De la façon de clore l’enquête
Une fois l’enquête et le rapport d’enquête achevés, quelles que soient les conclusions émises, à qui le rapport est-il transmis ?
- L’AFA conformément à l’esprit de la loi Sapin 2, fait référence de façon logique à l’instance dirigeante, ou à ceux que cette dernière aura désignés, pour décider des suites à donner à l’enquête menée.
- L’agence indique également des pistes à suivre suivant les résultats de l’enquête:
- Les faits allégués n’ont pas été corroborés à l’issue de l’enquête
- Dans ce cas le signalement est clôturé et le lanceur d’alerte est informé par écrit de l’issue donnée à son signalement dans les jours suivant la clôture.
- Le rapport d’enquête est archivé dans des conditions permettant de garantir un accès strictement restreint aux personnes habilitées à en connaître dans le respect des obligations relatives à la protection des données personnelles.
- Les faits allégués sont corroborés à l’issue de l’enquête
- Si les faits objet de l’alerte ont été corroborés par l’enquête alors il conviendra d’appliquer, notamment en cas de faits contraires au code de conduite anticorruption, les sanctions disciplinaires prévues au règlement intérieur. La sanction prononcée doit être proportionnée aux manquements constatés.

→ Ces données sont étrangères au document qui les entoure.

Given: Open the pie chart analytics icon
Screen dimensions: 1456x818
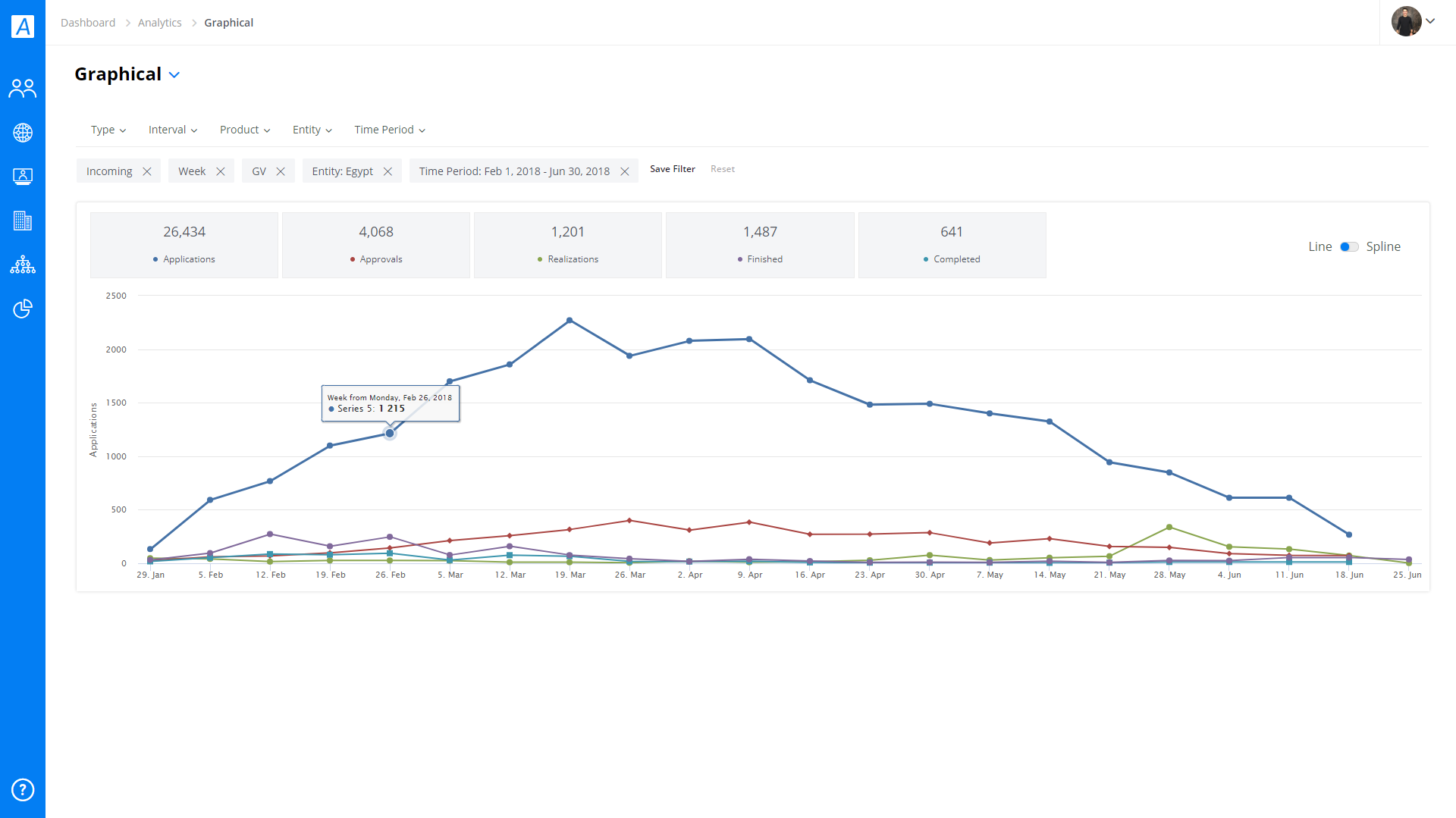Looking at the screenshot, I should click(x=23, y=309).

- Le défenseur des droits comme précédemment fait référence à « l’employeur », qui « conserve » le rapport. Ses recommandations précisent également que le rapport peut être communiqué en version anonymisée aux représentants du personnel en charge des questions de santé et de sécurité et avec l’accord de la victime (et/ou de l’auteur du signalement).
- Les faits allégués n’ont pas été corroborés à l’issue de l’enquête
- L’agence indique également des pistes à suivre suivant les résultats de l’enquête:
Pour conclure
Comme on le voit les recommandations de l’une ou l’autre des institutions ne diffèrent pas de façon sensible, mais il serait peut être pertinent, en fonction du contenu de l’alerte reçue – harcèlement discrimination – ou autre nature, d’adapter les modalités et les exigences d’enquête interne en les faisant s’inspirer de l’institution la plus proche des faits signalés.
Mais cela peut être complexe à l’usage.
La solution, serait alors d’appliquer les recommandations les plus protectrices.
Question à laisser trancher par les instances dirigeantes !
Il reste également à préciser que si les enquêtes décrites dans le cadre de harcèlement ou de discrimination sont par nature intimement liées au droit social, nombre d’enquêtes internes sortent totalement de ces questions, étant en lien avec des questions techniques de sûreté ou de sécurité, des questions financières, de fraude… Et les modalités de traitement de ces enquêtes ne passe que de façon très marginale par des entretiens, et sont guidées par des démarches techniques, informatiques qui doivent également être parées de précautions spécifiques.
Pour être complet il convient de faire état de l’existence du guide produit par le CNB, qui bien qu’étant adapté à la profession d’avocat, permettra de compléter le panorama de ce sujet constant développement.